It has been three weeks since our last blog posting and for that I apologize. The school term has begun and all manner of obligations have gotten in the way. We will resume the profiles of speech writers later this week. But today I would like to address an issue pressing upon our English department that may sound familiar to some readers.
Ever since I came to Slippery Rock, more than 23 years ago, the English department has taught three courses required of every undergraduate—two first-year composition courses and an introductory literature course. The first semester composition course has been dedicated to helping students become more fluent in their writing, more used to drafting and revising their work, and more aware of the necessity of adjusting to different audiences and writing situations. The second semester course focuses on researched argument. Even though we have exempted, via the evaluation of writing samples, an increasing number of incoming students from the first-semester course in recent years, the great majority of our students still take both courses before they move on to upper division courses.
During the past decade, our university’s budget has become increasing strained, primarily because of waning state support. Class sizes for the introductory literature course have stood at 49 students a section for quite some time, virtually eliminating the possibility of giving students extensive writing practice within that course.

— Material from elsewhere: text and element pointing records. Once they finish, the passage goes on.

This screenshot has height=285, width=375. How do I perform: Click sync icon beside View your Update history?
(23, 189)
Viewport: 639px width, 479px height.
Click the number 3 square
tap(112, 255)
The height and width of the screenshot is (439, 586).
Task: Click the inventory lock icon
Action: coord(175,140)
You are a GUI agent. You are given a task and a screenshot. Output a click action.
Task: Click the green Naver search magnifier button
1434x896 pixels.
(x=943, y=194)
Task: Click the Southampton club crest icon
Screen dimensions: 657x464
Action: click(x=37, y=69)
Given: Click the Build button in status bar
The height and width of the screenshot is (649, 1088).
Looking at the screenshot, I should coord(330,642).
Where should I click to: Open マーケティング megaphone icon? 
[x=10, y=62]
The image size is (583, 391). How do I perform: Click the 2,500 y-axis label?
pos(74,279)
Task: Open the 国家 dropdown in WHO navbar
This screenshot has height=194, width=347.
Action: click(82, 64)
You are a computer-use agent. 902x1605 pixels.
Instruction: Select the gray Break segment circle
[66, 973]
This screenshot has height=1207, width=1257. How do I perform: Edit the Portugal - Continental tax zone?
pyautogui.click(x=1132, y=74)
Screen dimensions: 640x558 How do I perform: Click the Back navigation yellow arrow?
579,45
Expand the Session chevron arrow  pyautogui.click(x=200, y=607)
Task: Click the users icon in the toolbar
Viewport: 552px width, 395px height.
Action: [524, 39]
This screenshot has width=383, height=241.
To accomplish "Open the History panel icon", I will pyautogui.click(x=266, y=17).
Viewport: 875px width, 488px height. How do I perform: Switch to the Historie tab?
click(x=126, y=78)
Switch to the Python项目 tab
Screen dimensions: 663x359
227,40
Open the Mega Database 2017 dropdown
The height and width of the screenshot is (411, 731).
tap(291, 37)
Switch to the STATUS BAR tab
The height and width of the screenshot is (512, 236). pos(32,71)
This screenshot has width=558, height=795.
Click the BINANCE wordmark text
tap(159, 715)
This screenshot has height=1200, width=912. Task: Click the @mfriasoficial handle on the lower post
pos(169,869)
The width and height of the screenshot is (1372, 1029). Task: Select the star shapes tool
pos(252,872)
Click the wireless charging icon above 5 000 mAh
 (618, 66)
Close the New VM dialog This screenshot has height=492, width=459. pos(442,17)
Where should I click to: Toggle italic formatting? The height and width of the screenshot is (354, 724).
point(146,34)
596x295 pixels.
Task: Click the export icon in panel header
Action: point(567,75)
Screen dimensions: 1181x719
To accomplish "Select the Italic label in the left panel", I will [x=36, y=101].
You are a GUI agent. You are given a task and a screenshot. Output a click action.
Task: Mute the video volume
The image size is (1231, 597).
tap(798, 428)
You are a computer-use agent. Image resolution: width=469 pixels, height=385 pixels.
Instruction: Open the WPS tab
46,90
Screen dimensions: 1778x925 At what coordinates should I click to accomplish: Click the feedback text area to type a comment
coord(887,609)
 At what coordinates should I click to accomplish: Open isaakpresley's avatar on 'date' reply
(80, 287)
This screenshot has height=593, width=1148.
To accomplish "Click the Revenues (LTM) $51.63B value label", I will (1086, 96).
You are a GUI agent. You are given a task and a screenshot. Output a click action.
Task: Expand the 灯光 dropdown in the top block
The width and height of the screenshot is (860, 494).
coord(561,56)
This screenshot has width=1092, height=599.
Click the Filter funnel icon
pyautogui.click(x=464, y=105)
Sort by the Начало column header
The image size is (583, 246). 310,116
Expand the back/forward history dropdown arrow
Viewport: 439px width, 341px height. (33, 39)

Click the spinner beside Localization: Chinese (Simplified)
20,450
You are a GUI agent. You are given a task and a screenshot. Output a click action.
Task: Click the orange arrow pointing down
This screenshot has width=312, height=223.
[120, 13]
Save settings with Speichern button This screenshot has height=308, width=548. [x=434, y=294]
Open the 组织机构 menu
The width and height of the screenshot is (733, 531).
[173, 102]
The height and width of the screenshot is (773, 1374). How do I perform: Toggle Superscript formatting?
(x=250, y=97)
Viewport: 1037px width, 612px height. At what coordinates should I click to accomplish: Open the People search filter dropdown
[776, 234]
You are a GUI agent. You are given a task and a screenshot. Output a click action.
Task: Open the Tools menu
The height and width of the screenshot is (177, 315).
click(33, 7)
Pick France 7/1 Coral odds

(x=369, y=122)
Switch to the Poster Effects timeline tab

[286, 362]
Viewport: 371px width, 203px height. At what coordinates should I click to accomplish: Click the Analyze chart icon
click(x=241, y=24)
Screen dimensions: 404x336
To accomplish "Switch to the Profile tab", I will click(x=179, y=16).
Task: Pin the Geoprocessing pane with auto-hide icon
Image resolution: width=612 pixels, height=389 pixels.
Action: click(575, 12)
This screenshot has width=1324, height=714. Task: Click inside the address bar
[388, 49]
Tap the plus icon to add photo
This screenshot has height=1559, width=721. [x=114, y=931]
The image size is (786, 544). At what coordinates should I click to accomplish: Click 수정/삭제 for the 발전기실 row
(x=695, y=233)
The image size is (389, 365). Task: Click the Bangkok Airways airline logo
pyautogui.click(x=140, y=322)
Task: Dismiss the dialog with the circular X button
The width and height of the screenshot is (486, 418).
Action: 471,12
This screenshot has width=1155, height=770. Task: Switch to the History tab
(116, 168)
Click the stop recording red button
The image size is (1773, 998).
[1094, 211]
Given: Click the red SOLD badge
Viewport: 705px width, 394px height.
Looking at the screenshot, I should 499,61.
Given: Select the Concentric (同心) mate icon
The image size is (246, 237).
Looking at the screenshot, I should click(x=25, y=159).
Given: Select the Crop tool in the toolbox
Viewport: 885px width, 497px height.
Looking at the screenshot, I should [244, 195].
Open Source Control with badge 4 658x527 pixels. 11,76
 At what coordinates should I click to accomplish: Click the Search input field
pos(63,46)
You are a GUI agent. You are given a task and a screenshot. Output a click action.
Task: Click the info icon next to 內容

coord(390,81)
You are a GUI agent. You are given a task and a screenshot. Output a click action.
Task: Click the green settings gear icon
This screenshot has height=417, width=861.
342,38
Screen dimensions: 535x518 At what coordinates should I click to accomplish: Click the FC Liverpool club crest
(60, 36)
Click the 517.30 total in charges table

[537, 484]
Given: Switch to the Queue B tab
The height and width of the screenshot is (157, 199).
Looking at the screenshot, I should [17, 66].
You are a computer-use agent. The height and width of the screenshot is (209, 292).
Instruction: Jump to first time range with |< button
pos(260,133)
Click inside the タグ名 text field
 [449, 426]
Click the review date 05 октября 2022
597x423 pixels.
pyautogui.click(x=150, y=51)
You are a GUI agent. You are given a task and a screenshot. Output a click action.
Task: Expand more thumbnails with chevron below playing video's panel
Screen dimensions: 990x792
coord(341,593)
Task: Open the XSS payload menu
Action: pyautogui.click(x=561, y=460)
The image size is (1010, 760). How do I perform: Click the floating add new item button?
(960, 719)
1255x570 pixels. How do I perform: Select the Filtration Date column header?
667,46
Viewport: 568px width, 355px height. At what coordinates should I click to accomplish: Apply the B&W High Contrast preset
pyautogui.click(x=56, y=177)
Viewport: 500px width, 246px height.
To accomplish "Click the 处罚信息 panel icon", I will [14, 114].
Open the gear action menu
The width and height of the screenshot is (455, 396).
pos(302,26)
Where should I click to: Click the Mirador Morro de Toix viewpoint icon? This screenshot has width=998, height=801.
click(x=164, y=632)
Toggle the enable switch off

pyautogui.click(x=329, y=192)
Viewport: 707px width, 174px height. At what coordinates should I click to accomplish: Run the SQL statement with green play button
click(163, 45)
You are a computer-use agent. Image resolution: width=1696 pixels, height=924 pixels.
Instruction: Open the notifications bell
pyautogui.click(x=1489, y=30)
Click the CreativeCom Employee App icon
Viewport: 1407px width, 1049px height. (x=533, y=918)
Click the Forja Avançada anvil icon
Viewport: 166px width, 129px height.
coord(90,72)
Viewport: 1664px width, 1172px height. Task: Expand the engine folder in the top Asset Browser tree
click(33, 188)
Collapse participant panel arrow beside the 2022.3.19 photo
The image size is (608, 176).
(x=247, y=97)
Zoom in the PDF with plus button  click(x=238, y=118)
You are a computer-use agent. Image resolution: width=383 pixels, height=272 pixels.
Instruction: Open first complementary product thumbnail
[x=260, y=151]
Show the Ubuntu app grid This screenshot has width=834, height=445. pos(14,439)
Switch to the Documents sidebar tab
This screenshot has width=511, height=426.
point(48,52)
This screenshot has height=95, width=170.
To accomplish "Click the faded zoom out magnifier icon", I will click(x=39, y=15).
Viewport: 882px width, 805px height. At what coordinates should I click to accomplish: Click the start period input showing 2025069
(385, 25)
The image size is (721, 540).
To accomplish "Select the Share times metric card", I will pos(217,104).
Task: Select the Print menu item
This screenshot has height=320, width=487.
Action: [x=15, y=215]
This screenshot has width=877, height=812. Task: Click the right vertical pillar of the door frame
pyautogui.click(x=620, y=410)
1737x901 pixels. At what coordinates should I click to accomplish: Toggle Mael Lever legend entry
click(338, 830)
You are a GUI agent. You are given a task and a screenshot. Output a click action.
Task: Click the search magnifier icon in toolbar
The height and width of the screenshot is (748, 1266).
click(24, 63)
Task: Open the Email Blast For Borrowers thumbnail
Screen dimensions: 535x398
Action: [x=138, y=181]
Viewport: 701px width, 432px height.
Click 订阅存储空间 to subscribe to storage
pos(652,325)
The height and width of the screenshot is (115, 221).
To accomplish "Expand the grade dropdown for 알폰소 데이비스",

Still, our department has held onto the two composition course approach while other universities have given up on it, and I believe that at present we are the only member of the Pennsylvania State System of Higher Education to feature such a requirement.
At this moment, however, things are about to change. This summer the system’s Board of Governors decided that general studies programs should contain a minimum of 40 hours (one-third of the required 120 hours needed for graduation), presumably in response to pressure for increased course work in student majors. Our general studies program, known as Liberal Studies, currently requires students to complete 48-49 credits. So now the discussion within the university is on about how Liberal Studies might be revised, which most faculty members seem to accept as meaning a cut in the number of required hours. And dropping one of our required first-year composition courses is becoming a likely prospect.
Our provost has suggested that perhaps developing a “competency” in researched writing could be taken over by major programs developing a writing component within a course or courses that addressed that learning goal. Under this proposal, major programs could still allow our College Writing II to address the competency, or they could develop their own writing component. Other universities, we know, have taken a similar approach, and scholars of writing-in-the-disciplines may look with favor on placing such an emphasis on major programs.
The difficulty for English faculty is that we are wary of the funding considerations which seem to be driving this movement towards WID. It may be educationally valuable if a Writing Across the Curriculum program is created to support the development of a discipline-based writing curriculum, but not if such a curriculum is seen as primarily a cost-saving move that will receive no funding in return. The English faculty, of course, also worries that the elimination of one composition course will be followed by the further loss of tenure-track positions, a process that has already begun. Instead of having faculty who could be employed to strengthen our undergraduate programs in literature, and creative and professional writing, we would be left with just enough to again meet the demands of teaching two required Liberal Studies courses instead of three.
English faculty members have already bandied about some other ideas for adjusting to a shift in the Liberal Studies. They include:
· Creation of a single-semester composition course that would combine the learning goals of the two existing ones in some way.
· Revision of the current Interpreting Literature course so it could feature researched writing. Such a revision would require a fairly drastic cut in the enrollments, from 49 to something like 25.
The English department at Slippery Rock is well aware that its concerns about the role of writing in the undergraduate curriculum, and the trend of diminishing the role of the liberal arts in that same curriculum, are hardly unique. And some in other institutions may even be envious of how we have hung on to our requirements as long as we have. Your comments are welcome, from the Slippery Rock community, from students, from alumni, from folks with different affiliations but similar concerns.